> [HOW TO COMPLETE THIS TASK]:
Starting at the line that holds "Instruction: Click the green" and stopping at the line that holds "Task: Set chart zoom to 1m", restate the records below word for word, with both of those lines included.

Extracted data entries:
[Start of Attachment]

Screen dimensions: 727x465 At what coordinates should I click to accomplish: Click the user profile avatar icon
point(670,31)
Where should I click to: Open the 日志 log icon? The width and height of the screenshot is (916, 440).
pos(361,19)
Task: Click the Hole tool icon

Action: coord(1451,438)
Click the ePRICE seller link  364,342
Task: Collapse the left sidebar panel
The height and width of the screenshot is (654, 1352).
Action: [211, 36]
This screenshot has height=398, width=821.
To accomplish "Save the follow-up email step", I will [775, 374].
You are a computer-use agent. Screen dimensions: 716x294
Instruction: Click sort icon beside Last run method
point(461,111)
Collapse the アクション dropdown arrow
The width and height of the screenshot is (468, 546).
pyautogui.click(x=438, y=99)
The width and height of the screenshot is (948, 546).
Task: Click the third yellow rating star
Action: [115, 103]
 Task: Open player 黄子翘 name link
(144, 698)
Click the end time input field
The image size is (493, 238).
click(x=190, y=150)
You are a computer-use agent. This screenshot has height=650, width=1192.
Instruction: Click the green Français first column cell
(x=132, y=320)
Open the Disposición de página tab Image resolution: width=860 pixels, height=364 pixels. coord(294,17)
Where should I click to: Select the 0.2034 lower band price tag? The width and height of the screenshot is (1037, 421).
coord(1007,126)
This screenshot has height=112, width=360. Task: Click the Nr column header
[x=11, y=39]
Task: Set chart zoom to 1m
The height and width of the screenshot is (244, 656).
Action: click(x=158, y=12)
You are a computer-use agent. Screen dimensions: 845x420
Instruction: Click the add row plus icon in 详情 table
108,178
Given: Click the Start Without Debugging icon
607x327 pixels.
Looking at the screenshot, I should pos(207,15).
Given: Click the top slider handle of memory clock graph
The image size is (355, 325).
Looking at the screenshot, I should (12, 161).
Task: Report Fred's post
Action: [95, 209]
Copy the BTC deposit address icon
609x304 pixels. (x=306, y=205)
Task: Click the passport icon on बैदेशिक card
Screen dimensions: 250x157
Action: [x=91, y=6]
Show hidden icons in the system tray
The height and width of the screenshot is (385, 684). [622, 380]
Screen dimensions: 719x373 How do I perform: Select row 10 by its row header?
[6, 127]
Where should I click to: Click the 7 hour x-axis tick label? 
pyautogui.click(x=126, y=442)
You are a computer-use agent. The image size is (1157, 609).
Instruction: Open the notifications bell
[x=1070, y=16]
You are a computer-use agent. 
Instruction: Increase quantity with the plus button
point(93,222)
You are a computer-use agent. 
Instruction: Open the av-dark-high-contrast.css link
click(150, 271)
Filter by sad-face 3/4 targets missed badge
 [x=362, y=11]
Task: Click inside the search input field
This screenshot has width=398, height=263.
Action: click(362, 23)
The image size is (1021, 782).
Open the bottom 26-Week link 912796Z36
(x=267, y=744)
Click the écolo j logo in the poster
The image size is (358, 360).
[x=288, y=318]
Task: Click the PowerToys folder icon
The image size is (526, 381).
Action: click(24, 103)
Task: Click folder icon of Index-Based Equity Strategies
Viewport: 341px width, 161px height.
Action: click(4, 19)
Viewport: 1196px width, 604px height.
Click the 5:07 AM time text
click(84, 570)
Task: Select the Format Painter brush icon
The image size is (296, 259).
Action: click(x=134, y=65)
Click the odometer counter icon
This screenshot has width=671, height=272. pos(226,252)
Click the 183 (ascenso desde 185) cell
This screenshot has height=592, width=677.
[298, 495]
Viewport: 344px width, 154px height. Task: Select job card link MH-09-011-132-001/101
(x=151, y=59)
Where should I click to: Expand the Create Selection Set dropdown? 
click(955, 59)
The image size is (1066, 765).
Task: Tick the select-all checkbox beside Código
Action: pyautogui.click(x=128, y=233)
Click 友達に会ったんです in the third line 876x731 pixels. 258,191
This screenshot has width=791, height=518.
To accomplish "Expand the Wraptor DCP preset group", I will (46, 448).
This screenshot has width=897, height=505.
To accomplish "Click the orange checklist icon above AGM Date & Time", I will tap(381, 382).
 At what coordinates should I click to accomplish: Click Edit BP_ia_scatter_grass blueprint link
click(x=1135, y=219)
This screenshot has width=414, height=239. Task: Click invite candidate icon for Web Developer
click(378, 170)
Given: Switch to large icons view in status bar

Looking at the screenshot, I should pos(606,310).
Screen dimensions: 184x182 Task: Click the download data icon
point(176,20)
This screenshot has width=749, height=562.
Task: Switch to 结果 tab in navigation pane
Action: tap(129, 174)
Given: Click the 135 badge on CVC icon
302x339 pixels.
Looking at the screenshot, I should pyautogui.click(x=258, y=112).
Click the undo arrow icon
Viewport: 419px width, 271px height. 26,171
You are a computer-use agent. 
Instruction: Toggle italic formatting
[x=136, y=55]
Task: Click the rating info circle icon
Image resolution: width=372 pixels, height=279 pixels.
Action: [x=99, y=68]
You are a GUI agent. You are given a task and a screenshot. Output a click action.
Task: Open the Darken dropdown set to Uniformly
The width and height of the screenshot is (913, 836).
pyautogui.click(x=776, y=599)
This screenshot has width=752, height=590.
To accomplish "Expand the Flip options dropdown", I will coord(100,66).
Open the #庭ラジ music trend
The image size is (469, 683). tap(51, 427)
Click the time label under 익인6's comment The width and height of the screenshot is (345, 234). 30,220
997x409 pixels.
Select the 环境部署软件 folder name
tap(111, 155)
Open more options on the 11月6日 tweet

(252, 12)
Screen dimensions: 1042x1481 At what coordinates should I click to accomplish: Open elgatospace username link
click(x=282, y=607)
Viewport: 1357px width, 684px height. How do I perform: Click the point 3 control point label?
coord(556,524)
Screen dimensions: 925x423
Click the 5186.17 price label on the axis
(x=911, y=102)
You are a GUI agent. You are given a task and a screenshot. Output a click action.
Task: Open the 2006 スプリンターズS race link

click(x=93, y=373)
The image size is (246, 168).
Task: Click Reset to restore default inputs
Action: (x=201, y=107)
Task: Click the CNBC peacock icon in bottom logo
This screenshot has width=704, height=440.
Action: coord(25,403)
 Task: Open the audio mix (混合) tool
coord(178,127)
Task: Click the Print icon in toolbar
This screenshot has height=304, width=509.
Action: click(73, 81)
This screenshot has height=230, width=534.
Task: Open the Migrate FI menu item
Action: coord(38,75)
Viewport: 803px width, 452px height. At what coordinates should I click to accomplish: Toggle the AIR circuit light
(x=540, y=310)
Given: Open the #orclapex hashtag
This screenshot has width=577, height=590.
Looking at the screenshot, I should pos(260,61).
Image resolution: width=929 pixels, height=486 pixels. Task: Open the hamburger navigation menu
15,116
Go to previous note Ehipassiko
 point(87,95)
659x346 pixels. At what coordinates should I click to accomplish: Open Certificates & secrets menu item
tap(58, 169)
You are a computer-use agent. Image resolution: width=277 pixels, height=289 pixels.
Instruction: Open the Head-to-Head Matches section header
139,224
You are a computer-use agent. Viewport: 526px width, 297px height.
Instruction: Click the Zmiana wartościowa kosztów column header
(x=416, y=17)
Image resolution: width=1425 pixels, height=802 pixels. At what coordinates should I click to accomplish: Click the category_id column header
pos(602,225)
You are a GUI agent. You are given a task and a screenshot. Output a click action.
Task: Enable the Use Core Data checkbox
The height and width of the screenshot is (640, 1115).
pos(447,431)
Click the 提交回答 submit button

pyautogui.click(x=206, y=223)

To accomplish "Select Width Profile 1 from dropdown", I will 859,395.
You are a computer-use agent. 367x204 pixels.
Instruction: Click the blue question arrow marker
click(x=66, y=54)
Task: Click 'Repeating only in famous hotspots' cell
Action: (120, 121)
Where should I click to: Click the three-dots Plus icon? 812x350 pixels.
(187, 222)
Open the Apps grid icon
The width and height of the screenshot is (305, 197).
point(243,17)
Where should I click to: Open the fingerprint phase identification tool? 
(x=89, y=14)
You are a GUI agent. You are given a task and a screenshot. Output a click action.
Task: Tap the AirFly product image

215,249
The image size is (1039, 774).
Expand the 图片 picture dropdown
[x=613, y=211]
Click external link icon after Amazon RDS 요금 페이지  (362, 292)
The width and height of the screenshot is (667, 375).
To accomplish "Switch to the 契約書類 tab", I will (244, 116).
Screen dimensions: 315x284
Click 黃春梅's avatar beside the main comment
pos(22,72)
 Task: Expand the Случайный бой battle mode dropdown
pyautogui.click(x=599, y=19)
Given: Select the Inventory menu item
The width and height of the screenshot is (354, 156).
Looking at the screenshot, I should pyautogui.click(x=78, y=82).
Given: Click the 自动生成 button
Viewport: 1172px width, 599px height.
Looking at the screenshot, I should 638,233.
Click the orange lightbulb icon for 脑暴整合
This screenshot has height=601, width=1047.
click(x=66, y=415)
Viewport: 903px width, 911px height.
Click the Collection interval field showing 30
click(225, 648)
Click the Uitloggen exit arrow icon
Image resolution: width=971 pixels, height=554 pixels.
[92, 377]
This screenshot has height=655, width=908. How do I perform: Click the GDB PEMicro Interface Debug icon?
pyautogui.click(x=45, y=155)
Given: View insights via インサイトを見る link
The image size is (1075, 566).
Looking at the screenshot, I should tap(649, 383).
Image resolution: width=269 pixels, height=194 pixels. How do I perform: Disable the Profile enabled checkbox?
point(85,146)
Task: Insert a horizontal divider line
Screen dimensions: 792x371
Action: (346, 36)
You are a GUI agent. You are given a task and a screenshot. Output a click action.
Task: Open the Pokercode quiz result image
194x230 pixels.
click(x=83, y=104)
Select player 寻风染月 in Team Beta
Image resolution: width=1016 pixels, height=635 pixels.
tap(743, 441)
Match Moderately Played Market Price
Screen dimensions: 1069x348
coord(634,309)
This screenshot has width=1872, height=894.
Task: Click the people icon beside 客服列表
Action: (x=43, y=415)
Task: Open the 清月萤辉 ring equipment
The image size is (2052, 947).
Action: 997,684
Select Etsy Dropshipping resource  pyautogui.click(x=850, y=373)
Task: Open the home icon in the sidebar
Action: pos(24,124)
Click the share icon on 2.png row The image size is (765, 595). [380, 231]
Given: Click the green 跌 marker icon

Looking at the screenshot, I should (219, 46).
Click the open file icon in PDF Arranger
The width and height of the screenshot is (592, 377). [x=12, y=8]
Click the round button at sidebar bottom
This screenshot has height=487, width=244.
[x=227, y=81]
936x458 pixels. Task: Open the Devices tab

[End of Attachment]

> [RESULT FOR THIS EXERCISE]:
Instruction: Click the green Français first column cell
(x=132, y=320)
Open the Disposición de página tab Image resolution: width=860 pixels, height=364 pixels. coord(294,17)
Where should I click to: Select the 0.2034 lower band price tag? The width and height of the screenshot is (1037, 421).
coord(1007,126)
This screenshot has height=112, width=360. Task: Click the Nr column header
[x=11, y=39]
Task: Set chart zoom to 1m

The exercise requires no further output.